** WHAT YOU NEED TO DO **
Write the next part of the Baron v. Suissa court decision, picking up after its last sentence.

Marcy R. Baron, appellant, v. Ronald Suissa, respondent.

2014–11203

    Decided: December 12, 2018

RUTH C. BALKIN, J.P. SANDRA L. SGROI JOSEPH J. MALTESE LINDA CHRISTOPHER, JJ. Marcy R. Baron, White Plains, NY, appellant pro se.

Submitted—May 8, 2018

DECISION & ORDER

In an action, inter alia, to impose a constructive trust, the plaintiff appeals from an order of the Supreme Court, Suffolk County (Peter H. Mayer, J.), dated September 4, 2014.  The order granted the defendant's motion, denominated as one pursuant to CPLR 2221(a) for leave to renew his pending and undecided motion pursuant to CPLR 3211 to dismiss the complaint and, upon renewal, granted the motion pursuant to CPLR 3211 to dismiss the complaint.

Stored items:
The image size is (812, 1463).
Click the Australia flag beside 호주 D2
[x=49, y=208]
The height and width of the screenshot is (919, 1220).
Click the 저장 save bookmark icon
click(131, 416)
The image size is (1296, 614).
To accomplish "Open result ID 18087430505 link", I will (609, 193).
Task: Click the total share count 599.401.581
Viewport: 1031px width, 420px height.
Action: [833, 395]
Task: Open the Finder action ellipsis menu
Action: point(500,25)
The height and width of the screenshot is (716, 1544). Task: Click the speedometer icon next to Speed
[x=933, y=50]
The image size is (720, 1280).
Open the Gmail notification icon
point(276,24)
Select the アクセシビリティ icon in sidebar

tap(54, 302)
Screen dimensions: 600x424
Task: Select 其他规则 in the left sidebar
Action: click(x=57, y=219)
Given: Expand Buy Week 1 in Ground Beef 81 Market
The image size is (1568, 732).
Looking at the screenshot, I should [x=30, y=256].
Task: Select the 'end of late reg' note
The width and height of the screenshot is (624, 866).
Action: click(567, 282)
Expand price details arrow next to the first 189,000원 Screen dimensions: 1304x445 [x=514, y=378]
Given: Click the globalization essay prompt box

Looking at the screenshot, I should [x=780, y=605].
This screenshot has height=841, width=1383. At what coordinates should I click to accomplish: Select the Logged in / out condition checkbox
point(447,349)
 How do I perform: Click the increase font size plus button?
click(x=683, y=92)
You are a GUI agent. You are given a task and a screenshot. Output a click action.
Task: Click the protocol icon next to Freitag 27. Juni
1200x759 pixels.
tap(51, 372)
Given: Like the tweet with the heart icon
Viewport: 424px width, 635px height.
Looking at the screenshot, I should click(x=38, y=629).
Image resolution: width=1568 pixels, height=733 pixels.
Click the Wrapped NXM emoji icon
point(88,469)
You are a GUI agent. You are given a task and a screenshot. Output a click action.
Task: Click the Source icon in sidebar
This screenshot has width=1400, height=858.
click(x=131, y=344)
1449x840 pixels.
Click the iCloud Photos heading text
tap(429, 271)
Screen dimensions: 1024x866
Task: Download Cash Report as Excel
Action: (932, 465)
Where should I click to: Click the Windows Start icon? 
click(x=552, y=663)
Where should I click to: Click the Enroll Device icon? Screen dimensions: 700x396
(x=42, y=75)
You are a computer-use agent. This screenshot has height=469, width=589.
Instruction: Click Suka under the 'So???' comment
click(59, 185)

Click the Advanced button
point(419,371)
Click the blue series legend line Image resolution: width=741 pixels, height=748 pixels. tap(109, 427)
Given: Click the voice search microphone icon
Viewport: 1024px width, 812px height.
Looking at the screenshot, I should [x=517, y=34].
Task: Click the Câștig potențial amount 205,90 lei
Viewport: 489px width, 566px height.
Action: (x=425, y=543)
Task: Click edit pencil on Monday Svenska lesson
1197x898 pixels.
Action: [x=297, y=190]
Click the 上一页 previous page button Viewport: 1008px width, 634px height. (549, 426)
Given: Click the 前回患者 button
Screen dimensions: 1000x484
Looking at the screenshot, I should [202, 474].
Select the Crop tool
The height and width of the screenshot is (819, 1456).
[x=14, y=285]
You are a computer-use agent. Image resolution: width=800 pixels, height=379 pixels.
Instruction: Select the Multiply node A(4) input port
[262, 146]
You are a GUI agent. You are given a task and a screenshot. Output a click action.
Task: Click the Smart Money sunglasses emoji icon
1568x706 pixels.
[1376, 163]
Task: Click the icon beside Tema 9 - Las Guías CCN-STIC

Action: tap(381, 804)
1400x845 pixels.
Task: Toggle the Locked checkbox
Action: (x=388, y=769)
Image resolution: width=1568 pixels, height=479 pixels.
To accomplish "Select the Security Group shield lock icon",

** IN RESPONSE **
ORDERED that the order is modified, on the law, (1) by deleting the provision thereof, upon renewal, granting those branches of the defendant's motion which were pursuant to CPLR 3211 to dismiss the first, second, third, fifth, sixth, eighth, ninth, tenth, eleventh, twelfth, thirteenth, seventeenth, eighteenth, nineteenth, twentieth, twenty-third, and twenty-fourth causes of action, and substituting therefor a provision denying those branches of the motion, and (2) by deleting the provision thereof, upon renewal, granting those branches of the defendant's motion which were pursuant to CPLR 3211 to dismiss the fourth and seventh causes of action, except with respect to those portions of the fourth and seventh causes of action that relate to property purportedly owned by the plaintiff's son, and substituting therefor a provision denying those branches of the motion;  as so modified, the order is affirmed, with costs to the plaintiff.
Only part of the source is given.